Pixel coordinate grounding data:
◇ ◇ ◇ ◇
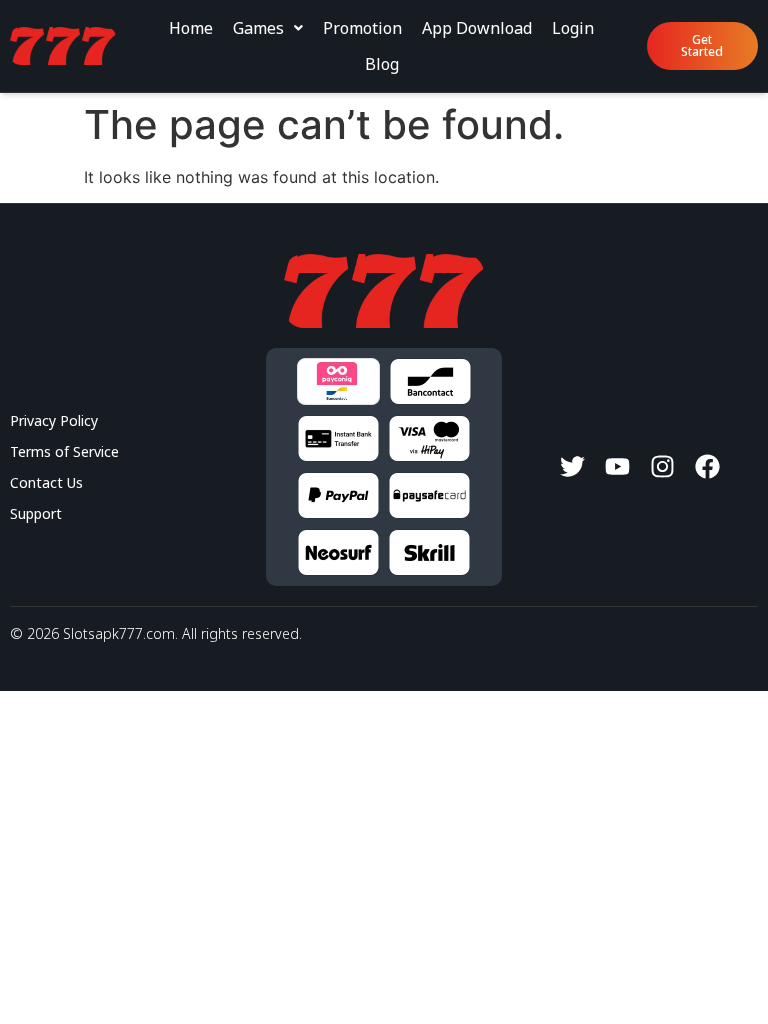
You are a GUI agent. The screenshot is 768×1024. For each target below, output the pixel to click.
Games (258, 28)
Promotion (362, 28)
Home (191, 28)
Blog (382, 64)
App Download (477, 28)
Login (573, 28)
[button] (268, 28)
◇ ◇ ◇ ◇
### Activity:
All lines from the one containing "Games (258, 28)" through the end of the records, both ends included, are to be quoted exactly; please add nothing else.

### Response for this exercise:
Games (258, 28)
Promotion (362, 28)
Home (191, 28)
Blog (382, 64)
App Download (477, 28)
Login (573, 28)
[button] (268, 28)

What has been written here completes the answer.